The Hateful Eight is hell on Earth and I loved it

jennisheppardBlog, Movies Leave a Comment

Quentin Tarantino’s The Hateful Eight is a hellish ball of bloody fury and I loved it.

It’s a simple plot – eight people are stranded in a cabin during a blizzard in the dead of winter in Wyoming. It’s some time after the American Civil War.

The characters claim to be a bounty hunter known as The Hangman (Kurt Russell), his female prisoner (Jennifer Jason Leigh), a travelling hangman, a cow puncher, a sheriff, a Mexican innkeeper, a white Confederate veteran and a black Yankee veteran turned bounty hunter (Samuel L Jackson.)

Into that explosive mix, throw rambling conversational humour and bloody, bloody violence, as all the parties try variously to keep the peace, kill everyone else or figure out what the hell is going on – and you have yourself a movie. A classic Tarantino movie.

Eccentric, bloodthirsty characters discuss the banalities of their jobs. Pleasant musical interludes become torturous knife edges. And when all hell breaks loose, it’s a cinematic bloodbath.

Of course, Samuel L Jackson is on top bombastic and bullshitting form. And Kurt Russell is a grizzly bear to behold, as he tries and fails to steer events.

But Jennifer Jason Leigh? This murderous bitch looms just as large as the men in the room – if not larger. She deserves an award and I hope she gets it.

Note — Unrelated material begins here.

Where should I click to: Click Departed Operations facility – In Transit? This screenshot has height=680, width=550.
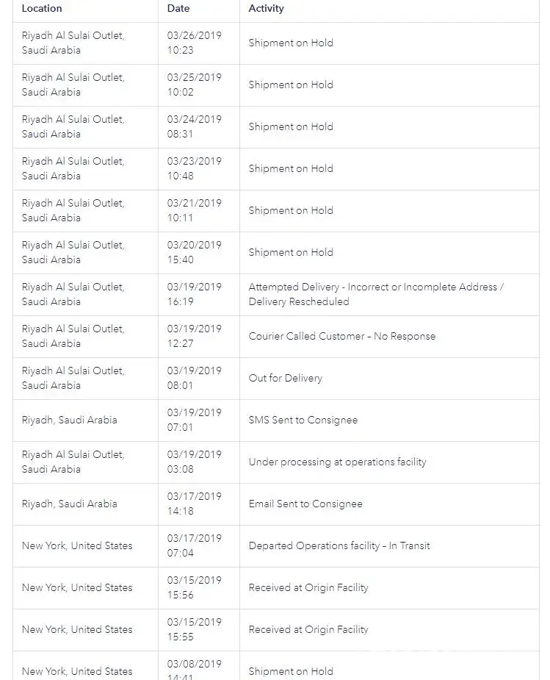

By the end of The Hateful Eight, there’s no doubt, these are all hateful people.

But somehow, Tarantino made me care about each one. And I’d be happy to have the whole, bloody, brilliant experience again.


Is it worth seeing The Hateful Eight in 70 mm?

Totally. It was my first experience watching 70 mm and I found it far more immersive than I expected, given the number of rows of heads in front of me.

I was about two thirds of the way back in the theatre, but long shots of the snowy Wyoming wilderness still seemed to wrap around me.

Meanwhile, inside the cabin, Tarantino makes beautiful use of the wider format, with unusual focal points and multiple character shots.

If you can, make sure there’s going to be an intermission at your screening too. It made a perfect break between the talking…and the killing.